As a screenwriter, his work tends not only toward the melodramatic, but also the manipulative and downright maudlin (Flags of Our Fathers, Million Dollar Baby and The Last Kiss are among the scripts he’s written).
As a director, he’s best known for Crash, which tackled the thorny issue of racism in modern America by focusing on an ensemble of racist characters, and then setting them up against one another in increasingly unlikely coincidences. The message? Racism is bad, and we really oughta cut that stuff out.
With In The Valley of Elah, Haggis tackles another thorny issue, this one just as explosive, but more specific to this time: The war in Iraq.
It’s true that documentarians really seem to have this issue covered, as the just recently arrived No End In Sight proves, but Haggis bravely, if clumsily, focuses on the soldiers themselves, the cost of war-fighting on them, and the cost to the society. It helps that he frames things as narrowly as he does, though it’s frustrating that he can’t keep his focus on telling a story and implying a message instead of giving a lecture about how messed up the war is, and that we rely on our bravest young people to fight it for us.
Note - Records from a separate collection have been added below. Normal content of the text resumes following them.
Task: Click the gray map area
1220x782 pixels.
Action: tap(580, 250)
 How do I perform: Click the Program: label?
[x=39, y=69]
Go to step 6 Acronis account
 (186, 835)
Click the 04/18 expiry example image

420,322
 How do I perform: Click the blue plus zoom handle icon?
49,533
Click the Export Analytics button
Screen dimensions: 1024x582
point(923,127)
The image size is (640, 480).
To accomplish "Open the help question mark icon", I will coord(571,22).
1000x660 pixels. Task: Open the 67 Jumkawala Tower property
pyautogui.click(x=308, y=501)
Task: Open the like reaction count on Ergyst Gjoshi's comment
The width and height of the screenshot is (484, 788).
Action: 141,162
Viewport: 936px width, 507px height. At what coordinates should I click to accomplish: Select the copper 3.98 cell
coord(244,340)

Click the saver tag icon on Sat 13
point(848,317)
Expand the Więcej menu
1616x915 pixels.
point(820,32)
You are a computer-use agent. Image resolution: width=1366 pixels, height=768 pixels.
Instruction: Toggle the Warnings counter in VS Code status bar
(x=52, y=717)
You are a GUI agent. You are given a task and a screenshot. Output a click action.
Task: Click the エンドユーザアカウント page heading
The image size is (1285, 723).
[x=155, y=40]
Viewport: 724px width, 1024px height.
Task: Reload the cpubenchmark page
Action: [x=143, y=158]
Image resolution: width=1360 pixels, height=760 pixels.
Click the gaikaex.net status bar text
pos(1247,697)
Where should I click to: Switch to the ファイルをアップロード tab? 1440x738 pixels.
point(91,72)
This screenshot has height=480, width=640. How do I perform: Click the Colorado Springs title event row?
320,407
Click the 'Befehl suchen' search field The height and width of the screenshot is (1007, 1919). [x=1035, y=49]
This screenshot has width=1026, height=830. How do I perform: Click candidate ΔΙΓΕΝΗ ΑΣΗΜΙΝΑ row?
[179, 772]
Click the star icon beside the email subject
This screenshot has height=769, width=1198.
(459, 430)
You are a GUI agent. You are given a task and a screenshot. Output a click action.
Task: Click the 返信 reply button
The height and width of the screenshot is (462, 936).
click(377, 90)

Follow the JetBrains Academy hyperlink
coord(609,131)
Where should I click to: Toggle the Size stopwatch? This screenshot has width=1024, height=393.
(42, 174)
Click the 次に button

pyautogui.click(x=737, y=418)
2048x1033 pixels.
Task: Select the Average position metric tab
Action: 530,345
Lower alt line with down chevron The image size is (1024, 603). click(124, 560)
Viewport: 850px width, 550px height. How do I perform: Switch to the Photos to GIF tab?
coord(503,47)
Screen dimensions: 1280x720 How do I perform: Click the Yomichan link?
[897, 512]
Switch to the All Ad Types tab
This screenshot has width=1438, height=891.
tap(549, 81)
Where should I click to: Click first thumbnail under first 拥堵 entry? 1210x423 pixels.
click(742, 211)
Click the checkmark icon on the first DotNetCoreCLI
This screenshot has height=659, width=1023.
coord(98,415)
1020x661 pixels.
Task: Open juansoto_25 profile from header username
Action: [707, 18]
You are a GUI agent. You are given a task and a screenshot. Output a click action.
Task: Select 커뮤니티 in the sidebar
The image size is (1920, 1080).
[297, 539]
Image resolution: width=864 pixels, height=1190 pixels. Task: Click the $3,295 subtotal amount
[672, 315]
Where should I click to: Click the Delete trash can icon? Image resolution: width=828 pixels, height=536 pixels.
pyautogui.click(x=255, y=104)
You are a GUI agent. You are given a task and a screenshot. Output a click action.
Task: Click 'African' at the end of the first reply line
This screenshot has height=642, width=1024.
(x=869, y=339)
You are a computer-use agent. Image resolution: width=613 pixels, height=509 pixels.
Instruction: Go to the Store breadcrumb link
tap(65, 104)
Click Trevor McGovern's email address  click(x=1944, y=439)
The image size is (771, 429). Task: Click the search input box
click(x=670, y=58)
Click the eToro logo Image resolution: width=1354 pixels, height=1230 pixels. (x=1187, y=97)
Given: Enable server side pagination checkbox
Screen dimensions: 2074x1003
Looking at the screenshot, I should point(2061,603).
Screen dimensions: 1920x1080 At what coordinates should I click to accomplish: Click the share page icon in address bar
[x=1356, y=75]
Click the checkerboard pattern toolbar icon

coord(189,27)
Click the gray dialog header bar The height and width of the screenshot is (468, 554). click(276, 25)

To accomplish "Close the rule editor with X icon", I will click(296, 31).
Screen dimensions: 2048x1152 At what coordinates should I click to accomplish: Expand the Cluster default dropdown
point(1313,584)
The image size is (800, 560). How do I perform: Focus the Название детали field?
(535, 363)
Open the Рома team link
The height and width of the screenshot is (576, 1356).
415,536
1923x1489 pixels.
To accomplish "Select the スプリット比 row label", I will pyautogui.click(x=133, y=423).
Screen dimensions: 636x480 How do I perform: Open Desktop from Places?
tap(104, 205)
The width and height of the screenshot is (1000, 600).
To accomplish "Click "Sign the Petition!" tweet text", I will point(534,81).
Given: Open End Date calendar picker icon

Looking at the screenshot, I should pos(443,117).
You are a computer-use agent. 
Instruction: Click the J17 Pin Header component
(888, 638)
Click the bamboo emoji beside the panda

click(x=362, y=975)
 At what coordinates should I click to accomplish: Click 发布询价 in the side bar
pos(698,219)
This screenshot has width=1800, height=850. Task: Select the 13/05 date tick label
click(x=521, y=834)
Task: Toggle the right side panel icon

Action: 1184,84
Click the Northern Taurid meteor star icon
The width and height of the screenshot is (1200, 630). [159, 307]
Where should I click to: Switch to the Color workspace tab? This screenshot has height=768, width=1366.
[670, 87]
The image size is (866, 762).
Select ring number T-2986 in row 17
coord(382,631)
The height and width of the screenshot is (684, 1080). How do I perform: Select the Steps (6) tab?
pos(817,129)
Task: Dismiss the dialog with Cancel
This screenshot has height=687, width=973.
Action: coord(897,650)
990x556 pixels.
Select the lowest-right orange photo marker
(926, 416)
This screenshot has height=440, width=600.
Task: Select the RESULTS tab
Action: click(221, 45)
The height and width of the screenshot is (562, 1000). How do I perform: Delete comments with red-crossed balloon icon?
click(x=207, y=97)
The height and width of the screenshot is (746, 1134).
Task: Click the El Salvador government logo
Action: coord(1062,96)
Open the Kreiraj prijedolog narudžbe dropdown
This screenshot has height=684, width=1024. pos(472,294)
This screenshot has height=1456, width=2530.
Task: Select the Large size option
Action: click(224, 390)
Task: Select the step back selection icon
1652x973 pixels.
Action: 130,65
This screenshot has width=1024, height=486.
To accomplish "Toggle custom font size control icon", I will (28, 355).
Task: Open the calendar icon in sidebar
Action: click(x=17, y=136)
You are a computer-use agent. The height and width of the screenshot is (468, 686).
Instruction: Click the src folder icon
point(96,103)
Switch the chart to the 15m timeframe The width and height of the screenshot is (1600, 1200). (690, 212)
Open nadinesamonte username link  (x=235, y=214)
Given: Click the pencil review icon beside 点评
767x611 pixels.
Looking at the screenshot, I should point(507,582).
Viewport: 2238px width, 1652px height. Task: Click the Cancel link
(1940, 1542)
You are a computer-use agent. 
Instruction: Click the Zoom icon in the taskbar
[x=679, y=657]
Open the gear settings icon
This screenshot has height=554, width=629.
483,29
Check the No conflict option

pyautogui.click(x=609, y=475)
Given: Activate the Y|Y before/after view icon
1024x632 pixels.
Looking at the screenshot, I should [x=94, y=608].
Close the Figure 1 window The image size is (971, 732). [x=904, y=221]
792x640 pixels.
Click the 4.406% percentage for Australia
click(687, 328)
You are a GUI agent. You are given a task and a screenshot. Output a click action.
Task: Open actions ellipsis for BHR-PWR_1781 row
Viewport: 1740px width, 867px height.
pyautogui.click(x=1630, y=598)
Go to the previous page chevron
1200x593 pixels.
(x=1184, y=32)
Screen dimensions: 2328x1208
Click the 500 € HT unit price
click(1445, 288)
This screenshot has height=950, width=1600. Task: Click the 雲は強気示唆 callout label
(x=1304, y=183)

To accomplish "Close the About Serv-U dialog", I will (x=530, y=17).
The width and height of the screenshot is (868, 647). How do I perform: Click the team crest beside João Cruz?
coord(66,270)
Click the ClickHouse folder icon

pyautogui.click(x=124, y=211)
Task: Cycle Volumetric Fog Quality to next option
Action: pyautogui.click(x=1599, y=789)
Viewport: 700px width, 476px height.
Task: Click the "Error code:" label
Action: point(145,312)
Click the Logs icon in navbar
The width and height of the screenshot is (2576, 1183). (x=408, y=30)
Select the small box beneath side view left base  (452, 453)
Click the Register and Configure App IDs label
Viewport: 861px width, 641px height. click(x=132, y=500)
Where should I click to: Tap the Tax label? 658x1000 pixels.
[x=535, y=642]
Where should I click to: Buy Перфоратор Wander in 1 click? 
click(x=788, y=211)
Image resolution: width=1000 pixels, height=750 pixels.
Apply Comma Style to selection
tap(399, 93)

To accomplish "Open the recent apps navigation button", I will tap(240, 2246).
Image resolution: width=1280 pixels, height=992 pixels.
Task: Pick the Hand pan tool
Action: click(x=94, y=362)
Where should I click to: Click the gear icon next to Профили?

Tommy Lee Jones plays Hank Deerfield, a retired career officer with Military Police experience, whoe son has just returned from Iraq and gone AWOL. Hank travels to Fort Rudd and joins the search for his son, which soon turns into a murder mystery. As a straight police procedural, the film works quite well, the occasionally clichéd elements made fresh by the military angle, and Deerfield’s slowly dawning realization that the war that the army is fighting in Iraq isn’t the same as the one he had fought, nor is the army the same (Tellingly, Haggis draws a line between Iraq and every previous war; the players driving mad by Iraq also served in the Balkan wars of the late ‘90s).
TLJ putters around the base town with old man efficiency, the way some retired men putter around their yards, bumping heads with Charlize Theron’s single mother police detective whom no one respects because she’s a woman, and occasionally exchanging phone calls with his wife Susan Sarandon, who has nothing to do here but cry in a Southern accent once or twice.
Lest we mistake this as a police thriller or family drama, however, Haggis includes a scene early on where Deerfield pulls over at a public school and upbraids an immigrant janitor for hanging the U.S. flag upside down, telling him that to do so is actually an international distress signal indicating a national emergency. And we’re not in a state of national emergency—OR ARE WE??!?!
Barn-side broad symbolism and at least one maudlin pop song aside, Haggis ticks off a laundry list of problems caused by the war, assigning each a subplot or two: drug use among soldiers, post-traumatic stress syndrome leading to violent domestic crime, the treatment of Iraqi civilians, the lowering of the army’s admission standards and on and on.
The title is an allusion to the locale in which the biblical David descended to do battle with Goliath, a story Deerfield shares with Theron’s young son (named, naturally enough, David). Framed by that titular metaphor, the film explores the way our brave young Davids can be turned into Goliaths, and that fighting monsters makes monsters of their fighters. It’s heartbreaking and infuriating stuff, an “issue” movie disguised as a murder mystery boiling atop an operatic political allegory, though the message is as simple and clear as Crash’s was. Iraq, as a soldier says, is “fucked up.”
It’s a pretty ambitious film with enough strong performances to make sure it’s presented straight-faced and seriously without becoming camp. Unfortunately, Haggis seems unable to resist the temptation to use a trumpet where a whisper would have sufficed, leading to more than one laughably obvious moment in a film about a subject that’s anything but funny.